Of those who shopped, many headed out on Friday (64.6%) but consumers were also shopping on Saturday (54.1%) and Sunday (25.3%). In addition, nine million people got a head start on the crowds by shopping on Thanksgiving Day.

According to an NRF survey, the majority of shoppers headed to discounters (61.8%) though department stores (44.3%) and specialty stores (40.5%) also saw strong traffic. As expected, online retailers also had a solid weekend, with nearly one in three consumers (29.3%) choosing to do some of their holiday shopping over the Internet.

Reuters noted in a separate report that “Black Friday used to be the biggest shopping day of the year, but now it competes with the Saturday before Christmas for top sales.” According to some data, Black Friday sales were up more than 10 percent over a year ago.

Not all the news was good, however. Wal-Mart – which several weeks ago said that for the first time it would not release specific Black Friday sales figures – announced that November same-store sales were up just 0.7 percent compared to last year, less than half the increase previously projected.
KC's View:
We have to admit that Mrs. Content Guy went out with a friend at 6:30 a.m.
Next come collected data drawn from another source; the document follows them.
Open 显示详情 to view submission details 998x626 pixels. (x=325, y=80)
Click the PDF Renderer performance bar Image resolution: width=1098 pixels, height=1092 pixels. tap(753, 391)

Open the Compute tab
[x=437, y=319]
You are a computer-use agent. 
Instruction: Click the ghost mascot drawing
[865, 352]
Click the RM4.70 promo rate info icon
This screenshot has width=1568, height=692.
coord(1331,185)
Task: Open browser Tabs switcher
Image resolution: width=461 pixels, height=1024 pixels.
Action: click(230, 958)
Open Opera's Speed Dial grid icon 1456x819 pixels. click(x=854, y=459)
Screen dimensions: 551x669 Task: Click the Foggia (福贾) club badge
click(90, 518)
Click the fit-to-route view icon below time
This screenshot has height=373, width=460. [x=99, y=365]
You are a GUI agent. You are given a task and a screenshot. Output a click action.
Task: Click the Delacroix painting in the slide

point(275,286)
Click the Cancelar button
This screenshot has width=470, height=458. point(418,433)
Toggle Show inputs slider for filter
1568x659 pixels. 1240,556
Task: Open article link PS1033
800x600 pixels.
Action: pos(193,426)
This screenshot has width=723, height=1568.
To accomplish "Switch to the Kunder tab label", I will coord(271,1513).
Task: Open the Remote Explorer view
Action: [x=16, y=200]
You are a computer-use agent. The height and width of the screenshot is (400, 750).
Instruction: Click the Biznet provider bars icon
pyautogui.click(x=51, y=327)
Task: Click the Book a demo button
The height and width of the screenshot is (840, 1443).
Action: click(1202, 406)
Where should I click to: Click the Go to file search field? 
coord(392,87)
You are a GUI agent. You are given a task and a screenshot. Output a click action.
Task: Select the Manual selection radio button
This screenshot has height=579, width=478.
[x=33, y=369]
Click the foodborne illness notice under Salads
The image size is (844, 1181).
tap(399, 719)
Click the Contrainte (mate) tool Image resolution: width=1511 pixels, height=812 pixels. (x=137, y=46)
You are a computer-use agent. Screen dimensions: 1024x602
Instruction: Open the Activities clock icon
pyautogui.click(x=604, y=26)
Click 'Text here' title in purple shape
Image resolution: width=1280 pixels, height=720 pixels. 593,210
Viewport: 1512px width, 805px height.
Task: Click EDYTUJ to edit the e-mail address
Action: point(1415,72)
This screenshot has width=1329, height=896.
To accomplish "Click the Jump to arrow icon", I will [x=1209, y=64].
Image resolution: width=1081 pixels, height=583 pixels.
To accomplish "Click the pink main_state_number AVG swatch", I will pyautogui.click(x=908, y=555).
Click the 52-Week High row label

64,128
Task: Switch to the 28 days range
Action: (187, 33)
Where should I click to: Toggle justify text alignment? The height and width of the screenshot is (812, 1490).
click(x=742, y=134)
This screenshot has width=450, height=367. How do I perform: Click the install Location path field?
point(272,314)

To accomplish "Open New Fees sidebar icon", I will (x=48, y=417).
Friday, hoping to catch the early holiday sales at the mall.

As for us, we slept until about 8:30 a.m., then started the coffee, went for a jog, brought back doughnuts for the kids, then relaxed with the paper.

Who had the better Friday?

Despite her best efforts, though, we have to say that her experience runs contrary to another statistic generated by NRF – that as of yesterday, the average person has completed 36.8 percent of their holiday shopping, and that one in 12 consumers is completely done.

They’ve gotta be kidding.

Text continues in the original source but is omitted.